Richie, I had a similar problem at first...too much air just pins the reed inside the call and no noise is made. What I did to combat this is just cut a few small holes in the tube, allowing some of the air to escape before the call. You are on the right track! Start small with the holes and work your way up until you get the desired noise.

I don't know what to tell you about your wife...you are on your own there.


----------



## Richie

Thanks Dave...I'll work on it tomorrow and let you know how I make out. As for my wife, I think I'll just go purchase a new tube and fix the tire before she gets a look at it....LOL.


----------



## dave the dead

*questions about the mech?*

I have had a few questions about the mech of this guy over in the showroom, so i will attempt to answer them here. Hellspawn, if this is unclear, which it most likely will be, ask anything and I will do my best to explain.

__DATA SEGMENT__:
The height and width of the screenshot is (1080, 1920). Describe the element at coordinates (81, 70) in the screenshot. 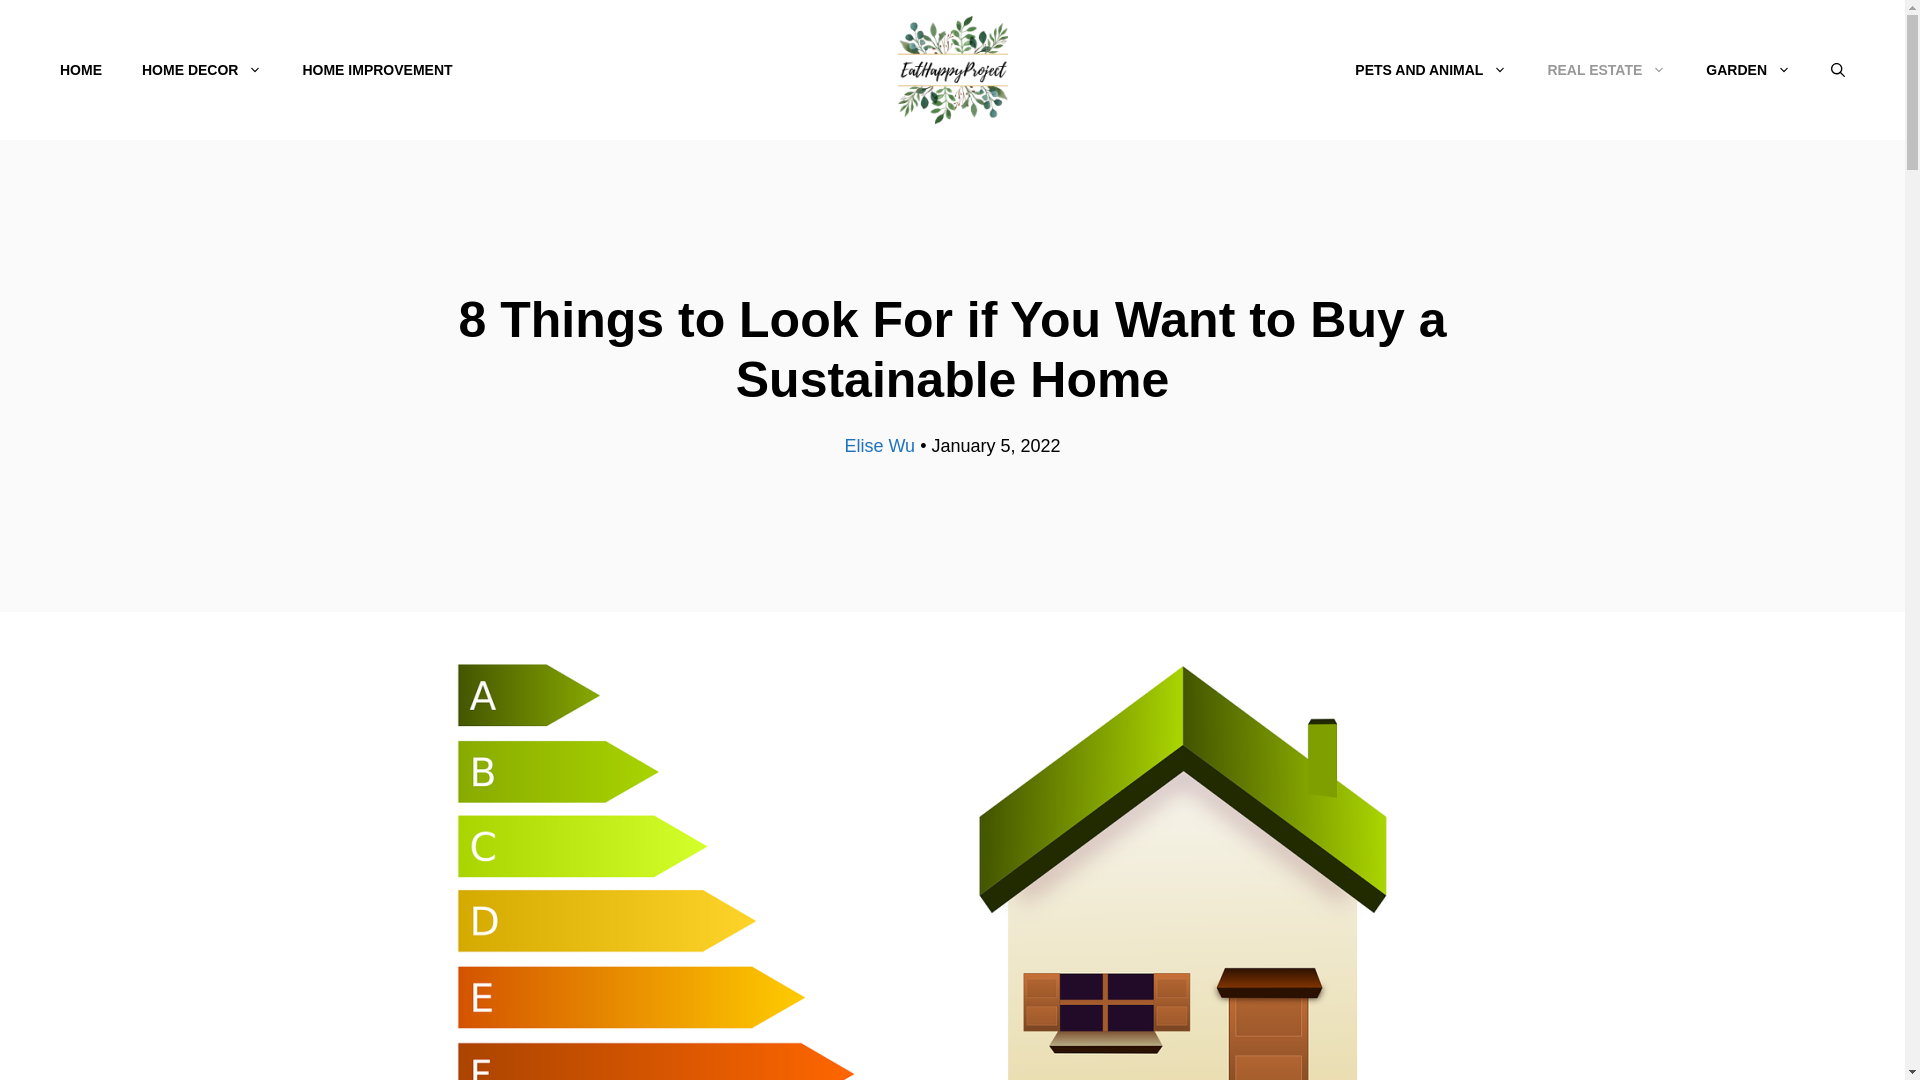

I see `HOME` at that location.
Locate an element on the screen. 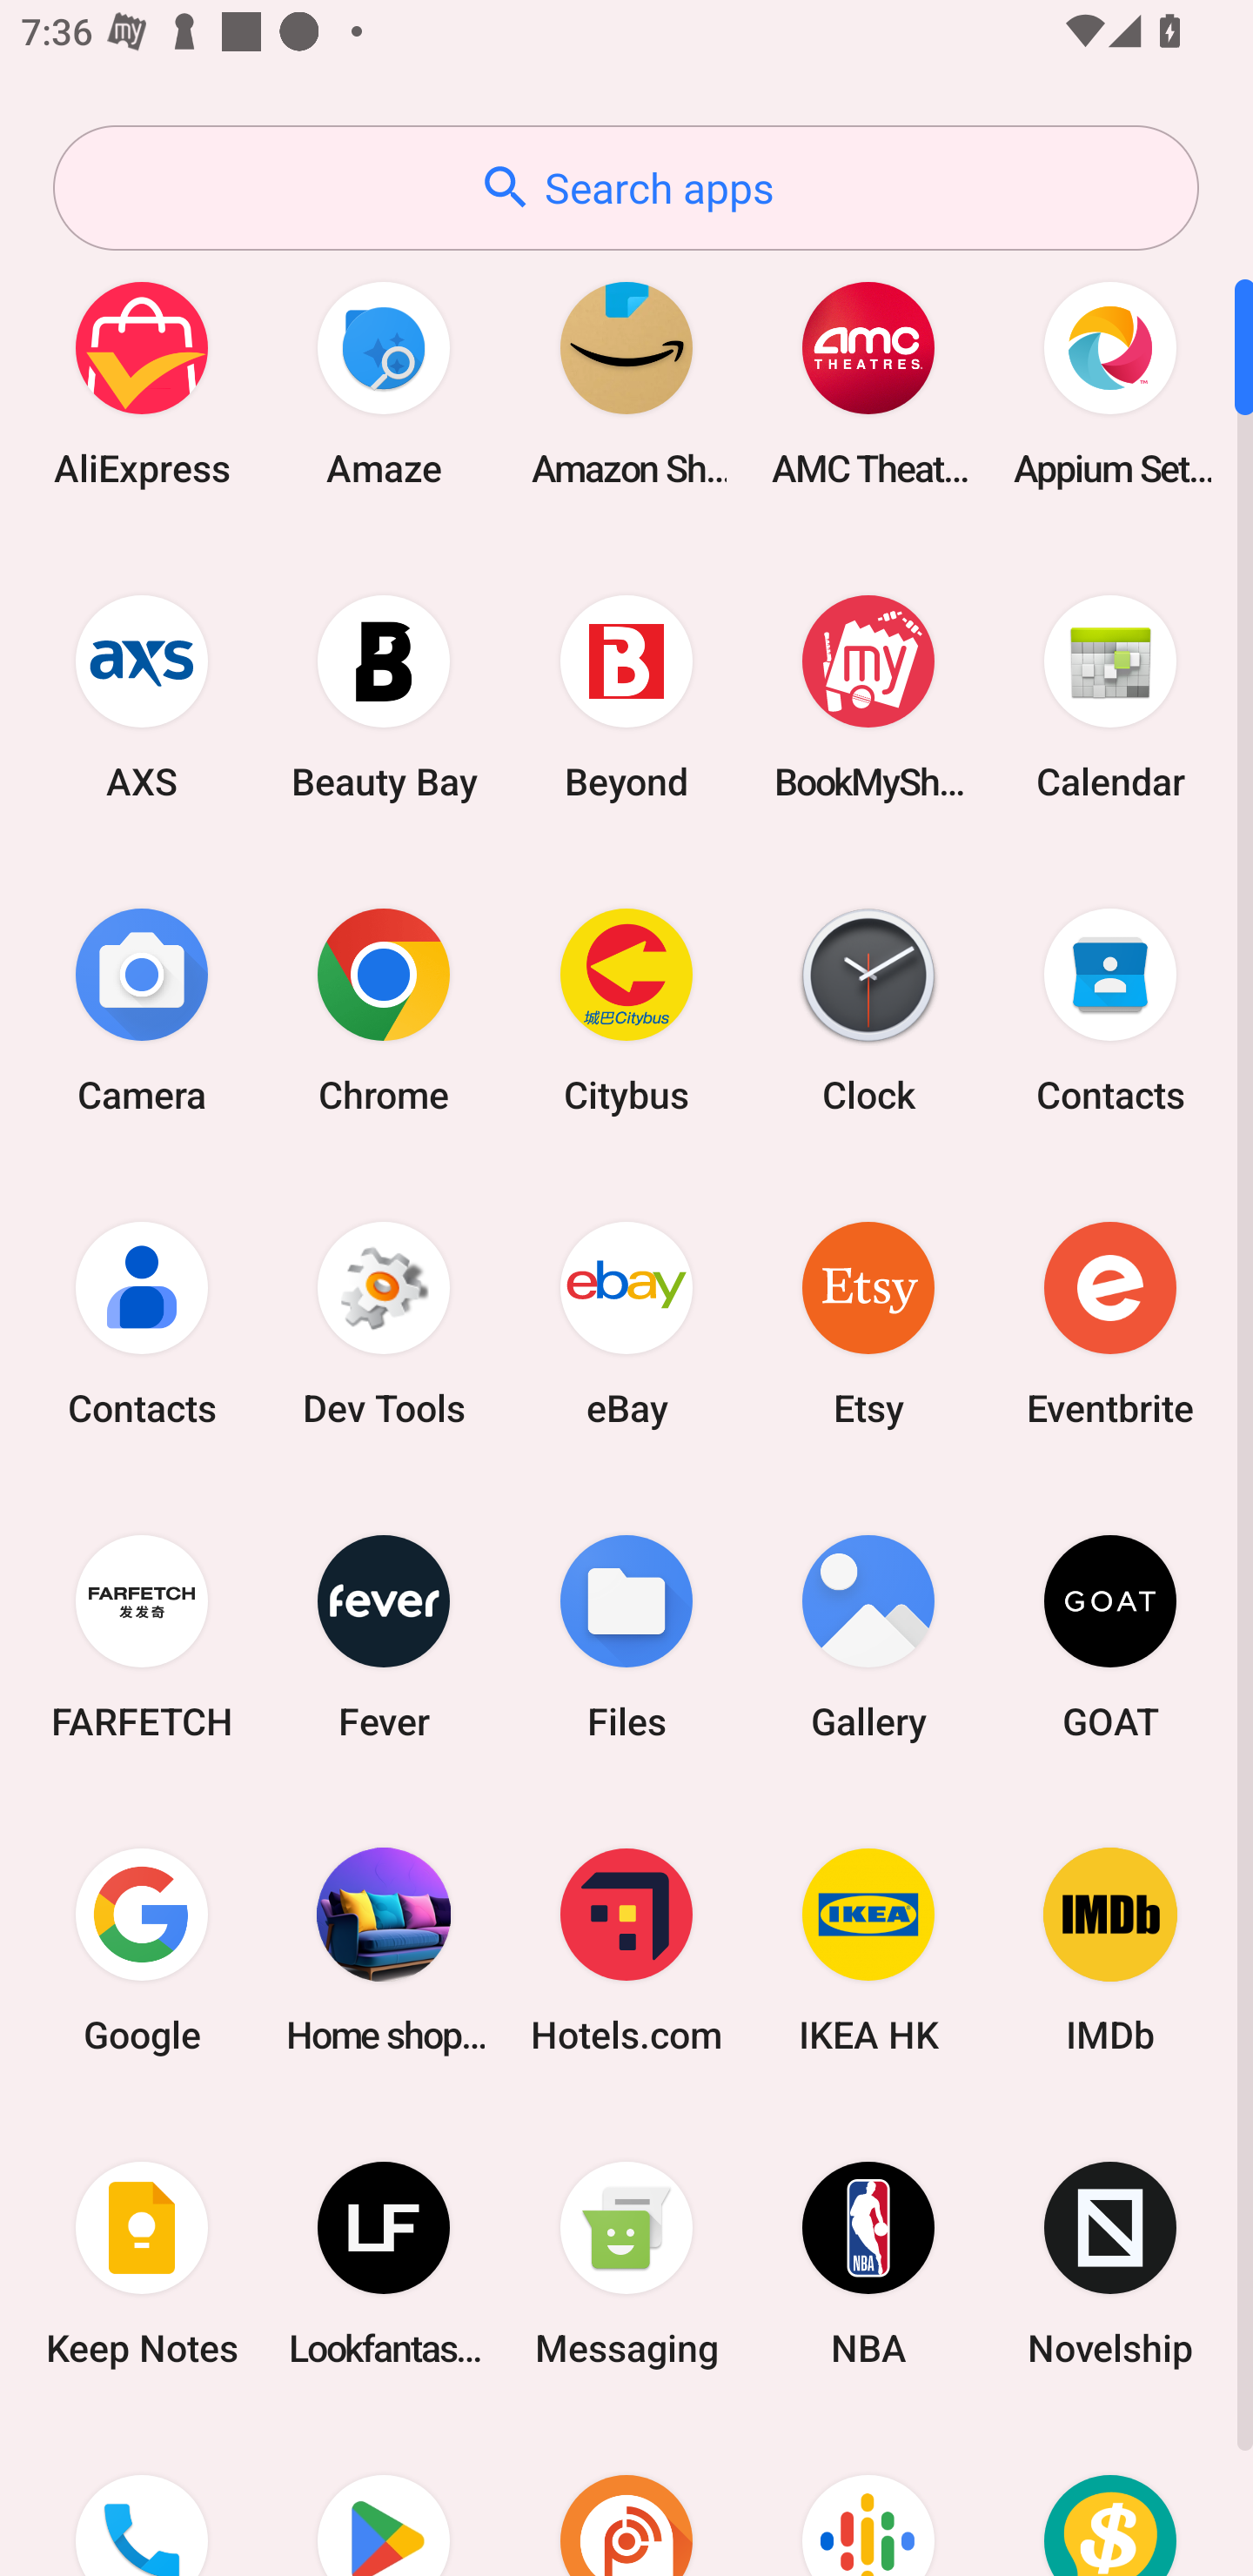 Image resolution: width=1253 pixels, height=2576 pixels. eBay is located at coordinates (626, 1323).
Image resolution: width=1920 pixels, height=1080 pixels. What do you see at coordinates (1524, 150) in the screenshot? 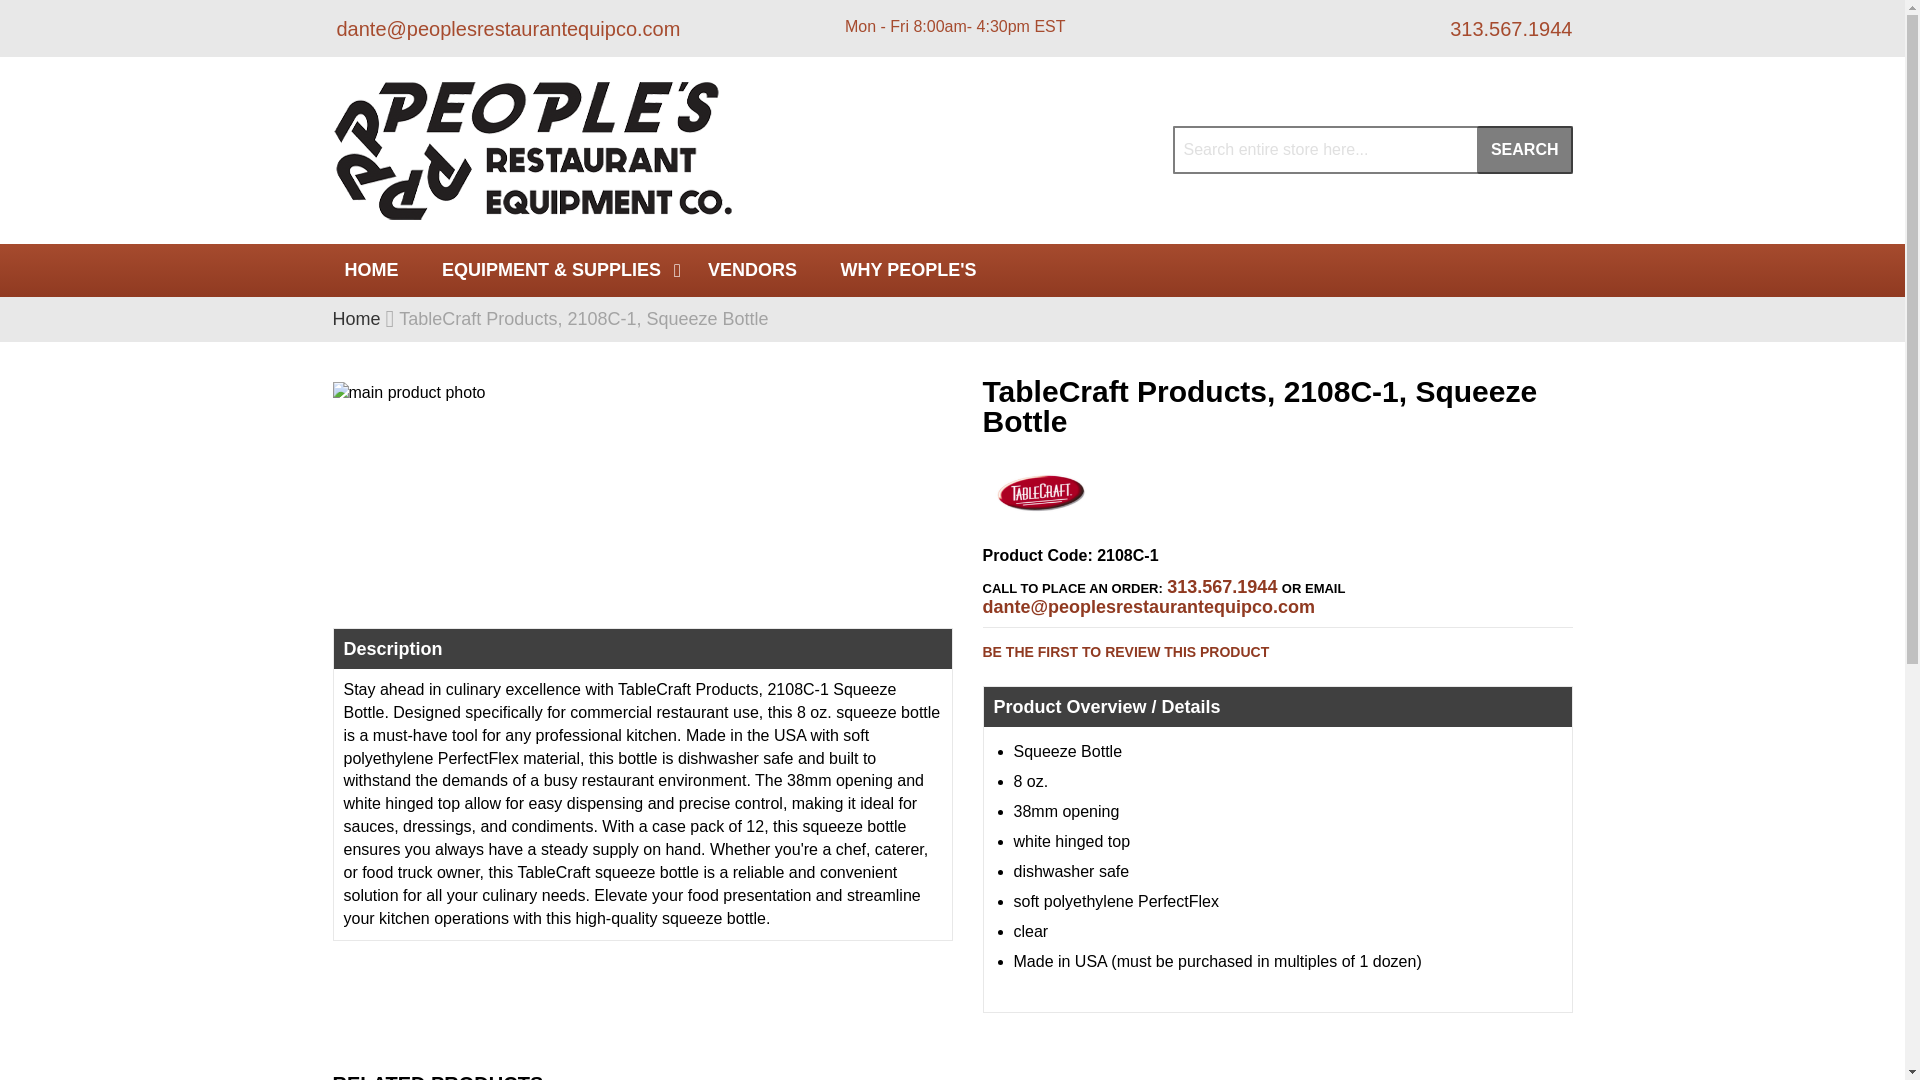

__EXERCISE TASK 1__: In the forum thread about the reed call, why does Dave suggest cutting small holes in the tube?
__EXERCISE TASK 2__: Carry on the forum thread about the reed call after its last sentence.

__EXERCISE ANSWER 1__: Too much air pins the reed inside the call, so it makes no noise. Small holes in the tube let some of that air escape before it reaches the call.

__EXERCISE ANSWER 2__:
I'll start here....this picture shows the combination of two different scrounged mechanisms. The yellow highlight is the footrest scissors mech from a recliner. (The cranium is mounted where the footrest would be). The green highlight is the lift mechanism from a motion cocktail table (the kind where the top lifts up to give a higher table) It is basically a straight 4-bar lift mechanism, with the lift bars cut at equal lengths and positioned at equal distances so that the "top" and "bottom" bars (the forearms) always remain parallell. 









The recliner mech: I have removed the footrest scissor mech from the rest of the recliner by drilling out the rivets that attach it to the body of the chair. I then took both halves of the mechanism and removed the bars between them. After that, I bolted them together as close as possible side by side with some scrap flat metal. (the brackets that would have held the footrest are now directly side by side)

Caution!!!! there are a whole butt-load of different recliner mech set-ups. Each footrest mech may have a different configuration, so your mech may be different than mine!!!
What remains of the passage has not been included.